Des signaux positifs existent : l’intérêt d’Apple pour Mistral montre la qualité de notre écosystème. Mais il faut aller plus loin, dépasser la peur de se faire voler une idée, et renforcer les synergies, notamment dans des domaines d’intérêt commun comme la cybersécurité ou la protection des données.
Appliquer l’AI Act ne signifie pas tout réinventer. Plutôt que d’attendre des consignes précises de l’État tout en dénonçant la sur-réglementation, les entreprises doivent apprendre à naviguer, à adapter les règles à leur réalité. Une usine n’aura pas les mêmes priorités qu’un cabinet comme RSM. D’où l’importance de la coopération entre DPO, RSSI et acteurs de terrain.
Et si vous deviez donner un conseil concret aux entreprises pour se préparer à ces nouvelles obligations ?
Je le résumerais en quatre étapes : cartographier les usages de l’IA dans l’entreprise, classifier les cas (haut risque, interdit, faible impact), analyser la conformité actuelle, puis planifier les actions à mener, en tenant compte des priorités et des budgets.
Il ne faut pas voir l’AI Act comme une contrainte, mais comme une opportunité. Comme pour la cybersécurité il y a quelques années, se mettre en conformité permet non seulement de se protéger, mais aussi de gagner en maîtrise, en agilité, et en productivité.
Et en cas de non-conformité, à quels types de sanctions ou litiges peut-on s’attendre ?
Le régulateur peut sanctionner lourdement, qu’il s’agisse d’un géant comme Google ou d’une PME. Mais comme pour le RGPD, on peut s’attendre à une application proportionnée.

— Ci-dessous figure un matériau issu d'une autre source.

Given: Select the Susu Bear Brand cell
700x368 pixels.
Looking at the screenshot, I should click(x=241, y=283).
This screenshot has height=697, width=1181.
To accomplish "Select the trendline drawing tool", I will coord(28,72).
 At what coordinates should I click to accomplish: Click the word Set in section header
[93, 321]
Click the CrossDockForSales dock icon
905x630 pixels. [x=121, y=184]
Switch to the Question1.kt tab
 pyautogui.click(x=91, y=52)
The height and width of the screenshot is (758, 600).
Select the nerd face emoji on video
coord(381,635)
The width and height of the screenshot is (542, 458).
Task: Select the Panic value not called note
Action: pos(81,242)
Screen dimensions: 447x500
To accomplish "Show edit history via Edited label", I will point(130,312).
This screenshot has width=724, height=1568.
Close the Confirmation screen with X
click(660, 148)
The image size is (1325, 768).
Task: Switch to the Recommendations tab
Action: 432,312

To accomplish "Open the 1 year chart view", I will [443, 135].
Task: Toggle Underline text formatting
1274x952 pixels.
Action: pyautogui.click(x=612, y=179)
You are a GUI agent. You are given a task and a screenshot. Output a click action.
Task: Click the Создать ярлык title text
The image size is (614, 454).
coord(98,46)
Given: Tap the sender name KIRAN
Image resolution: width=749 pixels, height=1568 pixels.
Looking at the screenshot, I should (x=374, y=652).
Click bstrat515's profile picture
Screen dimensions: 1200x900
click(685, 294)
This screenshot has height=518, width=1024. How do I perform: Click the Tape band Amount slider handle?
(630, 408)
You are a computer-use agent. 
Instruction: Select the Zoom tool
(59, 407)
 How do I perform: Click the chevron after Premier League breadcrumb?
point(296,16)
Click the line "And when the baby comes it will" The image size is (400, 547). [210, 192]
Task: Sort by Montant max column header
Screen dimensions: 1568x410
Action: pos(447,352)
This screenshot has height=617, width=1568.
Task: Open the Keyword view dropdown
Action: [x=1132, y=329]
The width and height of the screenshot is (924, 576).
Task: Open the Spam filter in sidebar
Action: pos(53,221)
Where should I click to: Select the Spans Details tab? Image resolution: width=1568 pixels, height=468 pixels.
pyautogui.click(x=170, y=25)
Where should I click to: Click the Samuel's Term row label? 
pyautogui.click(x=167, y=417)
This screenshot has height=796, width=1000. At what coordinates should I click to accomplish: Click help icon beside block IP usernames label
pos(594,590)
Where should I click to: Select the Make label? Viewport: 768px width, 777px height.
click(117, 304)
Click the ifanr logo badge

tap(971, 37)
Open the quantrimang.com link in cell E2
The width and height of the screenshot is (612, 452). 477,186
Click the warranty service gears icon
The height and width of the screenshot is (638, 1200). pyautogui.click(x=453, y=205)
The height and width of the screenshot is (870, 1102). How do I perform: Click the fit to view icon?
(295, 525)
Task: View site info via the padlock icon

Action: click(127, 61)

L’enjeu principal reste la responsabilité vis-à-vis des citoyens : instaurer une relation de confiance, être transparent. Au-delà des amendes, le risque réputationnel est réel : se faire épingler par la CNIL laisse des traces, surtout pour les entreprises visibles.
Finalement, est-ce que ce règlement ne pourrait pas aussi renforcer la confiance autour de l’IA en entreprise ?
Oui, l’AI Act peut clairement renforcer la confiance, en interne comme vis-à-vis des outils numériques. Il aide à clarifier les usages de l’IA, à rendre les processus plus transparents. Les dirigeants comprennent mieux les systèmes, les employés gagnent en lisibilité, et l’entreprise montre qu’elle prend ses responsabilités.
Et peut-être aussi rassurer les employés qui utilisent l’IA sans le dire, un peu en cachette ?
Oui, comme aux débuts d’Internet, beaucoup utilisent l’IA en cachette. Mieux vaut reconnaître ces usages, les encadrer et accompagner les employés. Chez RSM, on adopte une approche pragmatique : encourager l’usage responsable, sans mettre l’entreprise en risque.
Concrètement, comment accompagnez-vous cette transition chez RSM ?
Nous lançons à la rentrée une campagne de sensibilisation centrée sur deux principes : préserver l’indépendance intellectuelle, réfléchir avant de demander à l’IA et vérifier systématiquement les résultats, pour éviter le piège du biais d’autorité. Réfléchir avant de demander, vérifier avant de croire : c’est la clé d’un usage éclairé et responsable de l’IA.